| Source records |

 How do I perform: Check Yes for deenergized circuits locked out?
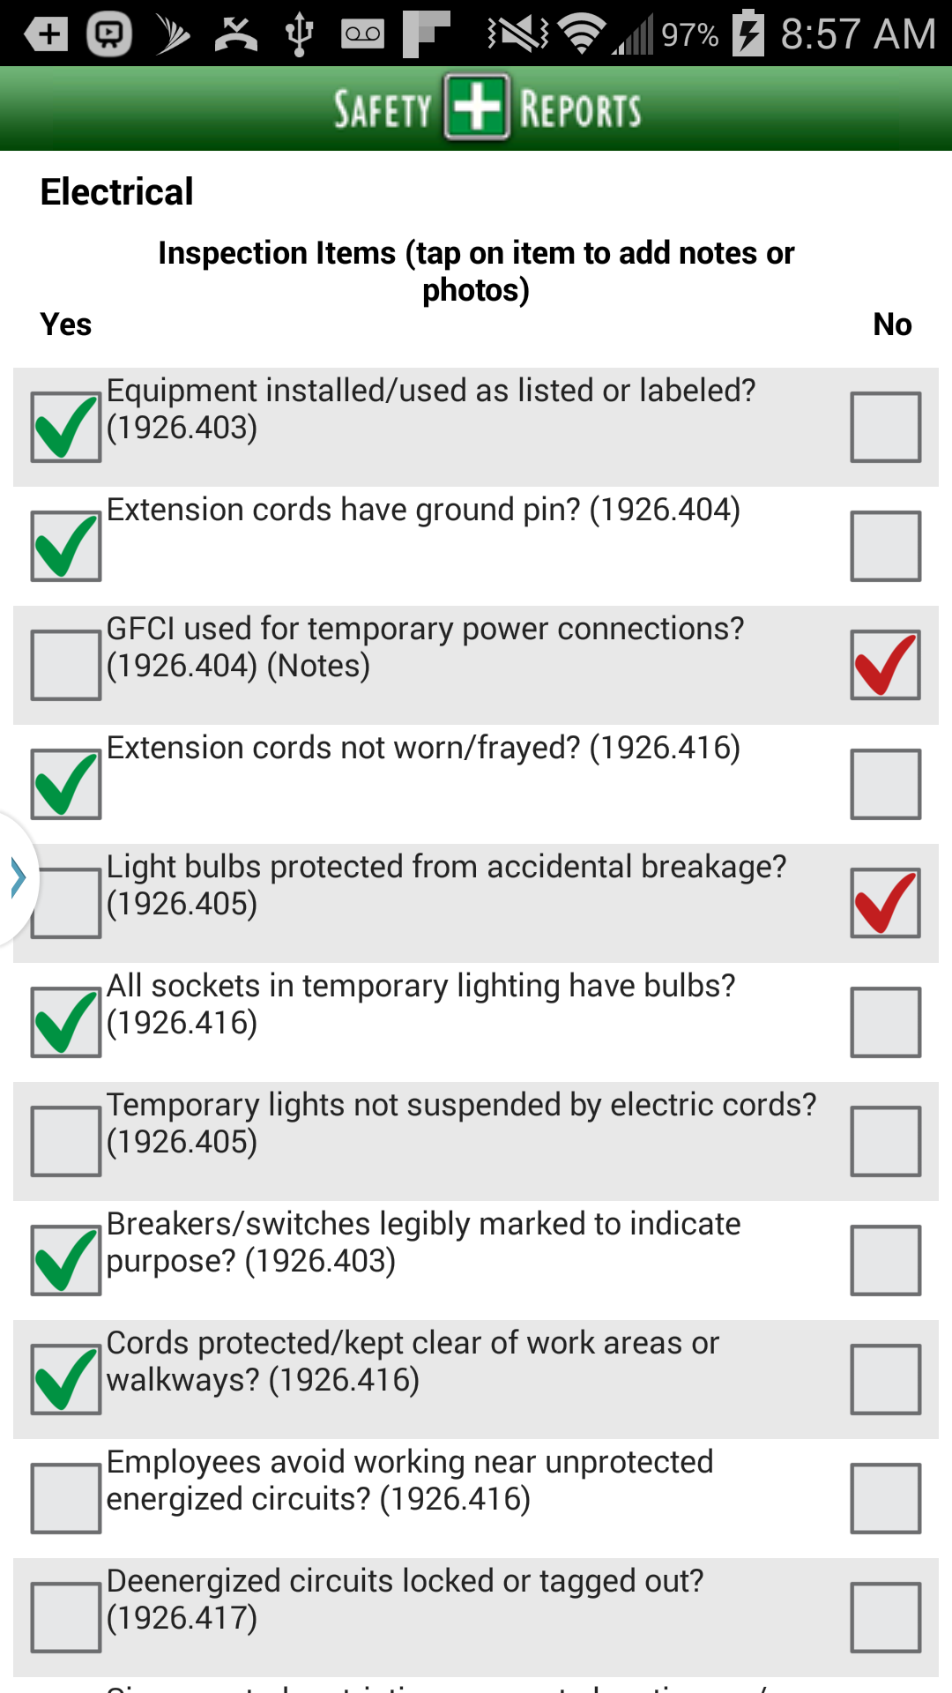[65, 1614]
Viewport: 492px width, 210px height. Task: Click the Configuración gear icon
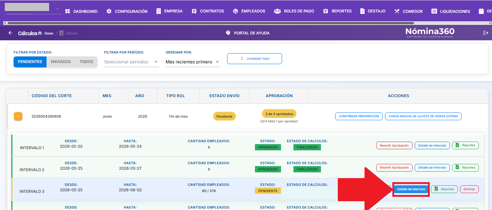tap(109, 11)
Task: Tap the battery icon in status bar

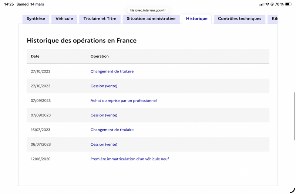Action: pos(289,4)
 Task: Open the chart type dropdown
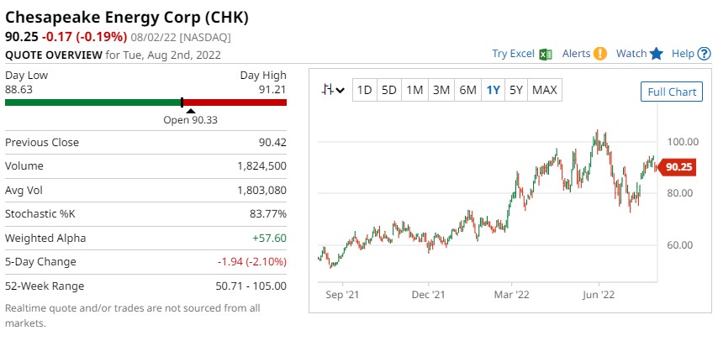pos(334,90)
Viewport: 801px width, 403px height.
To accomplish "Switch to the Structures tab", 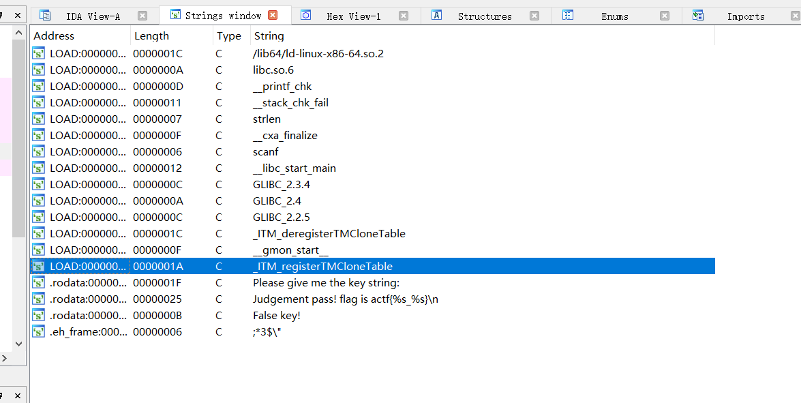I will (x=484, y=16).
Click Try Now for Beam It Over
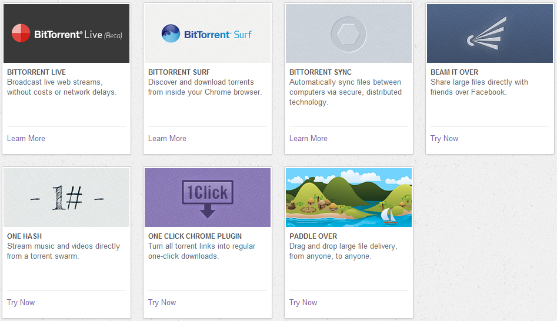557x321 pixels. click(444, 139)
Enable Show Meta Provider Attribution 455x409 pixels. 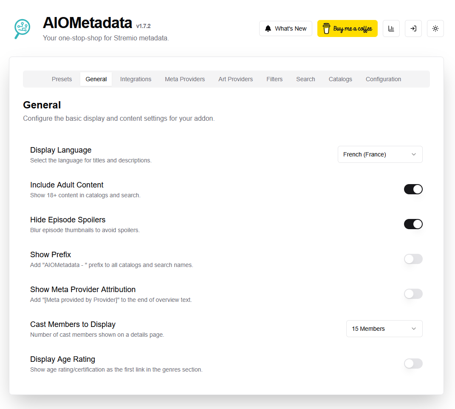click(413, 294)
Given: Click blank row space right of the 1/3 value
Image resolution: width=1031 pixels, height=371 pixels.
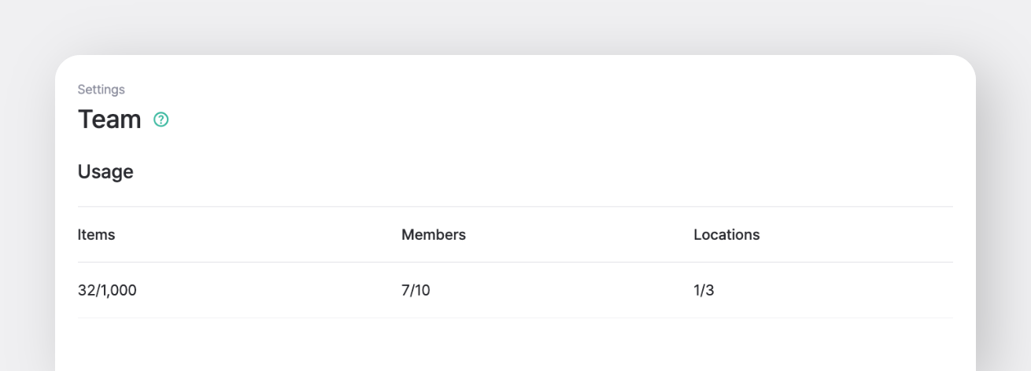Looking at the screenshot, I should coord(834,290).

| Work order |
Only an exact copy of the lines from the one with "Image resolution: width=1031" through the last line of the listing should be given; pictures must not be included.

| Output |
Image resolution: width=1031 pixels, height=371 pixels.
Looking at the screenshot, I should coord(834,290).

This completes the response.